A tyrosine phosphatase SHP2 gain-of-function mutation enhances malignancy of breast carcinoma.

Background: Evidence suggests that Src homologous protein phosphotyrosyl phosphatase 2 (SHP2) mutations promote cancer development in several solid tumours. In this study, we focused on the in vivo and in vitro effects of an SHP2 mutation on the breast cancer phenotype to determine whether this mutation is correlated with a malignant phenotype. Methods: Mutant PTPN11 cDNA (D61G) was transduced into MDA-MB231 and MCF-7 cells. The effects of the D61G mutation on tumourigenesis and malignant behaviours, such as cell adhesion, proliferation, migration and invasion, were examined. Potential underlying molecular mechanisms, i.e., activation of the Gab1-Ras-Erk axis, were also examined.
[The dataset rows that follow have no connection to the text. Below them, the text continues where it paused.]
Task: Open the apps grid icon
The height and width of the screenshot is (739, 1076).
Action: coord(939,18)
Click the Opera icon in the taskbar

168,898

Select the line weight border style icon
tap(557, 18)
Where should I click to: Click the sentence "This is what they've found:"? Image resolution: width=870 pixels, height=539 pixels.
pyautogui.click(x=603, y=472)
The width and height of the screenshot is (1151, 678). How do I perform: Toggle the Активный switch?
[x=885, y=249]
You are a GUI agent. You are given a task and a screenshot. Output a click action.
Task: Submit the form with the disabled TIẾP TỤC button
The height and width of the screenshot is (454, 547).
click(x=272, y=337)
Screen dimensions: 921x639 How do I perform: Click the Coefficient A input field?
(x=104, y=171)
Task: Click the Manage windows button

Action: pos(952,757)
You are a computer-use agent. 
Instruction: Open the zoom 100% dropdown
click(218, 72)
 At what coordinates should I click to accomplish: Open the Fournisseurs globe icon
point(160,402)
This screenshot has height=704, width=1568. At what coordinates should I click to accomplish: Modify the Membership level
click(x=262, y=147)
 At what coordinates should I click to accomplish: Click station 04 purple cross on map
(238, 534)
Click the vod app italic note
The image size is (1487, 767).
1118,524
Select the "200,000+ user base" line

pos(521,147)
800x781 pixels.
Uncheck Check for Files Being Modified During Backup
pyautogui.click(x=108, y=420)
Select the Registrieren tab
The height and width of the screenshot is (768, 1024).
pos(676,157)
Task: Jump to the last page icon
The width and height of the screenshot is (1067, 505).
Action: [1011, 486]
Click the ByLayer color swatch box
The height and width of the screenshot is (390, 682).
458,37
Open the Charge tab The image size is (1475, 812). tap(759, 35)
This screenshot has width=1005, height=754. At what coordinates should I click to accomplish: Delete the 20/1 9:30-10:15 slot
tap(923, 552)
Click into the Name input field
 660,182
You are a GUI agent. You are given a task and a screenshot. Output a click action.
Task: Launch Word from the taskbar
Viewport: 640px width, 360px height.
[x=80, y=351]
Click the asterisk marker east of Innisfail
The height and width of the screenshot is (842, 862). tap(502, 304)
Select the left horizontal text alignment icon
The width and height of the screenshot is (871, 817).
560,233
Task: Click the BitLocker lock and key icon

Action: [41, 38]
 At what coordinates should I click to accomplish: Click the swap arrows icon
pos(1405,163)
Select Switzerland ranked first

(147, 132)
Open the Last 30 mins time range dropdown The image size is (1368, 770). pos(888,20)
Results: In vitro experiments revealed that tumour adhesion, proliferation, migration and invasion were significantly increased in the SHP2 D61G mutant groups. Consistently, in vivo experiments also showed that the tumour sizes and weights were increased significantly in the SHP2 D61G-MB231 group (p < 0.001) in association with tumour metastasis. Mechanistically, the PTPN11 mutation resulted in activation of the Ras-ErK pathway. The binding between Gab1 and mutant SHP2 was significantly increased. Conclusion: Mutant SHP2 significantly promotes tumour migration and invasion at least partially through activation of the Gab1-Ras-Erk axis. This finding could have direct implications for breast cancer therapy.